Figure 4 Distributed polarization crosstalk test results of ultra-high extinction ratio lithium niobate Y waveguide Source: Optics Letters (2022). https://doi.org/10.1364/OL.468893 (Fig. 6)  

04 Application and Prospects

In summary, we propose a novel distributed polarization extinction ratio measurement method—optical frequency domain polarimeter (OFDP). The polarization crosstalk distribution in the device under test is measured using a wavelength scanning interferometer composed of a tunable laser and a delayed interference optical path.
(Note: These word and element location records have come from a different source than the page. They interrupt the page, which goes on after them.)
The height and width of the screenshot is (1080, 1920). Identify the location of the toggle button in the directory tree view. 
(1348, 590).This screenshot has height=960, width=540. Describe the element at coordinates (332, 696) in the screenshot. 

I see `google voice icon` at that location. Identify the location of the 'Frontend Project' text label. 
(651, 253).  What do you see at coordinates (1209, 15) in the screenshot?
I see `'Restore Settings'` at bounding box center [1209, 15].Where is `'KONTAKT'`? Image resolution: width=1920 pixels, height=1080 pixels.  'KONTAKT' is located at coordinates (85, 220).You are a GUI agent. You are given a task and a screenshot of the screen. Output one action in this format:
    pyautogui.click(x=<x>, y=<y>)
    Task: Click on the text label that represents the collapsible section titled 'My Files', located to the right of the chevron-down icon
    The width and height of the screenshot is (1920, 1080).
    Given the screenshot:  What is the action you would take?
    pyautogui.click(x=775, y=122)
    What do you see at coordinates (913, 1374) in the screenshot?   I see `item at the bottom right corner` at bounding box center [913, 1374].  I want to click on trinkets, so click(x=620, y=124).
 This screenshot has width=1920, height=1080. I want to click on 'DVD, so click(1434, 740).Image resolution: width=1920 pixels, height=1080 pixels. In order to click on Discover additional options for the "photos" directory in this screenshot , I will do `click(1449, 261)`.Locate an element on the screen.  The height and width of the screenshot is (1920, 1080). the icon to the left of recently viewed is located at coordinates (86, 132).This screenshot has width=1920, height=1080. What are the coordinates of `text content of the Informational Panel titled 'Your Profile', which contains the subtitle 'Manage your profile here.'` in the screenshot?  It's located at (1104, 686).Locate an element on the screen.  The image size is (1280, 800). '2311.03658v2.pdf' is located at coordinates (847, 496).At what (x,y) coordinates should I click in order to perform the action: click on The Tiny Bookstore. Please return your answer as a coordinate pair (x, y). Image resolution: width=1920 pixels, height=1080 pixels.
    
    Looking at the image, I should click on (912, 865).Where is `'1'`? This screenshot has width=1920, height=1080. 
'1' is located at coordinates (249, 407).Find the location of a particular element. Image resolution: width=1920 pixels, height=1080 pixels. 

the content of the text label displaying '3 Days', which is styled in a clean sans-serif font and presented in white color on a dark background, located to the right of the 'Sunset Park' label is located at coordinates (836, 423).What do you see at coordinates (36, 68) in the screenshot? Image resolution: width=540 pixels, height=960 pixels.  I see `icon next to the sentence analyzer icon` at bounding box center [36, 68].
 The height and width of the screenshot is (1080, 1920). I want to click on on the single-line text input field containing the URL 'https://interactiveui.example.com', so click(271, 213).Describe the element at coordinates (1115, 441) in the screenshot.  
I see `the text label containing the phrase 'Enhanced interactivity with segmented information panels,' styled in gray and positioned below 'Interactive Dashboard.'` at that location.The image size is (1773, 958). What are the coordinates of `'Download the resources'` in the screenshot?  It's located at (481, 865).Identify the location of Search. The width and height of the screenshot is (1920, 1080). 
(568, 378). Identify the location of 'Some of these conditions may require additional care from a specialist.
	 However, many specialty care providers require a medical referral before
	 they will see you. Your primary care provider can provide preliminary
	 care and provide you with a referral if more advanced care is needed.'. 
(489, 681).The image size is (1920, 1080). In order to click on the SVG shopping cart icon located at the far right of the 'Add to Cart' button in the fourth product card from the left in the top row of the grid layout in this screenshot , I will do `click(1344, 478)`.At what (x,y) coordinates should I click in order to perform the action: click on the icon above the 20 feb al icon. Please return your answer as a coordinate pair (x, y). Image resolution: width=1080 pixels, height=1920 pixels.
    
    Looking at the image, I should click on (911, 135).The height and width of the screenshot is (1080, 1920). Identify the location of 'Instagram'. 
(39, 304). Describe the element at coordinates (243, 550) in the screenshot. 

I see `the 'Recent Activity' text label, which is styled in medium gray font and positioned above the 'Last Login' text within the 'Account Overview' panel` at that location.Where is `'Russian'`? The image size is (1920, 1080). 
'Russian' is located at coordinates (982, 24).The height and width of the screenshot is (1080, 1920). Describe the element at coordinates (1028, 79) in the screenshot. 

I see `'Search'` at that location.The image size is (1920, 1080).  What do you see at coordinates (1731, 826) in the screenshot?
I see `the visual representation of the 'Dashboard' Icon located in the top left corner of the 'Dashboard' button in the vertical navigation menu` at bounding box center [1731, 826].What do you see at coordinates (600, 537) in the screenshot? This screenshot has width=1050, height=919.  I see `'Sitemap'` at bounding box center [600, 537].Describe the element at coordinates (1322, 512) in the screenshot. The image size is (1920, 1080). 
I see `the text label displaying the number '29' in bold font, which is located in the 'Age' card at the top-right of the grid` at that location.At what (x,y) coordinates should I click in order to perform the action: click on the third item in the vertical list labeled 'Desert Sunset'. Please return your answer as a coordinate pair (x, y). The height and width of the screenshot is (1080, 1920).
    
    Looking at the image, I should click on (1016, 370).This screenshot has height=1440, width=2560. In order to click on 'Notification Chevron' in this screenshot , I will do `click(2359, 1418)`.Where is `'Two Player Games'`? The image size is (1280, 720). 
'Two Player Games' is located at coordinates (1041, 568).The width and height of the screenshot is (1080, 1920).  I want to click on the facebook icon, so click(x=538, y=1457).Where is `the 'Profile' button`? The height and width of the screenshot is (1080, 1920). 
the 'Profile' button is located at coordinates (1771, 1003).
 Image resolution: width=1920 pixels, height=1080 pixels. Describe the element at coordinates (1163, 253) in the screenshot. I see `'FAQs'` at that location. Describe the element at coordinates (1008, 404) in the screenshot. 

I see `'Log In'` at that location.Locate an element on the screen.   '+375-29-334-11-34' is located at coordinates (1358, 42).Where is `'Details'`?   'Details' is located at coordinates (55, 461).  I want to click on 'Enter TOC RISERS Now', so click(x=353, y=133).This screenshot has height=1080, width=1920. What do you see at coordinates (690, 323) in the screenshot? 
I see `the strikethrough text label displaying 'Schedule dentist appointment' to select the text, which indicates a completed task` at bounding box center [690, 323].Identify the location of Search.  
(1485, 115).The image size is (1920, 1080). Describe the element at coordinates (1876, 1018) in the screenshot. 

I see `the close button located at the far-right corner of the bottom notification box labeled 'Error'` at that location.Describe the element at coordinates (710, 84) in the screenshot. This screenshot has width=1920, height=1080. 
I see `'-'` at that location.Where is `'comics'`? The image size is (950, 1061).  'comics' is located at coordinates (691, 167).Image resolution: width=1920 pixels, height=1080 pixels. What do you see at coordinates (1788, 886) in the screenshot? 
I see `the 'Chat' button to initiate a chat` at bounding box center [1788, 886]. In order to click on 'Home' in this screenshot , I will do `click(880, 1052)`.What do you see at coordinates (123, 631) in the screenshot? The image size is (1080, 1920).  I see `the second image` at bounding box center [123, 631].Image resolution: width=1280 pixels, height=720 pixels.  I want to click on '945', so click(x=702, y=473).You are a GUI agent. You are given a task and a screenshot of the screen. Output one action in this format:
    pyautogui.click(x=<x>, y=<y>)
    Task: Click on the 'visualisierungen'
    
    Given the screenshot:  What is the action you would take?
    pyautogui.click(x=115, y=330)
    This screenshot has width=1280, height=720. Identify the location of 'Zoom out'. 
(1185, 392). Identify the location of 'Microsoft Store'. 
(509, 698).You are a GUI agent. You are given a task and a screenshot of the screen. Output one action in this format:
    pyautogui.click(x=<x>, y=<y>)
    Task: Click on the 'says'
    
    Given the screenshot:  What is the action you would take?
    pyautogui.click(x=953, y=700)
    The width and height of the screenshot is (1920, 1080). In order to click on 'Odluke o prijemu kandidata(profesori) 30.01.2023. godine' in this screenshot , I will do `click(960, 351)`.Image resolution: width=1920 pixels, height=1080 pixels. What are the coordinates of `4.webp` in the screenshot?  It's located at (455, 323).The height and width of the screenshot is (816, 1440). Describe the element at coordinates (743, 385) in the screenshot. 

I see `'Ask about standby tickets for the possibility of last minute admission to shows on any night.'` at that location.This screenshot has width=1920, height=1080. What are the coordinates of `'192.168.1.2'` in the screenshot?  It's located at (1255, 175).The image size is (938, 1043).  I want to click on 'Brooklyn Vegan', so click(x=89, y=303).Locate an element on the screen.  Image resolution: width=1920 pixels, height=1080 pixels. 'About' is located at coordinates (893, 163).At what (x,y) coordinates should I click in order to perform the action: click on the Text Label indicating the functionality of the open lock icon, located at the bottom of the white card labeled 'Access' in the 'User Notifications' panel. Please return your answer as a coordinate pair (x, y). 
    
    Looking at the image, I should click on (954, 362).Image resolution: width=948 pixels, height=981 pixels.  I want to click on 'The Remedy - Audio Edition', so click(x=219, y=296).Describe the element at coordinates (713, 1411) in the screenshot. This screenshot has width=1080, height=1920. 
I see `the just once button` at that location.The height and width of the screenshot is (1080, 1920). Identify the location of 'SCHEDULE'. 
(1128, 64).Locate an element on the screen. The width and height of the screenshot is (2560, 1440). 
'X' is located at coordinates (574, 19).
First, the relationship between the dynamic range of a phase-noise-limited OFDP system and the wavelength/frequency scanning range of the light source, the scanning speed of the light source, and the optical path difference of the delay interferometer was studied. Secondly, using the optimized scanning speed and optical path difference, achieving a dynamic range of 110.52dB; further, the distributed polarization crosstalk of an ultra-high polarization extinction ratio lithium niobate waveguide modulator was measured. Thanks to the ultra-large dynamic range of OFDP, the polarization crosstalk characteristic of -105dB in the waveguide was observed for the first time. In the future, OFDP will play a huge role in the development and manufacturing of high-performance polarized optical fibers and devices.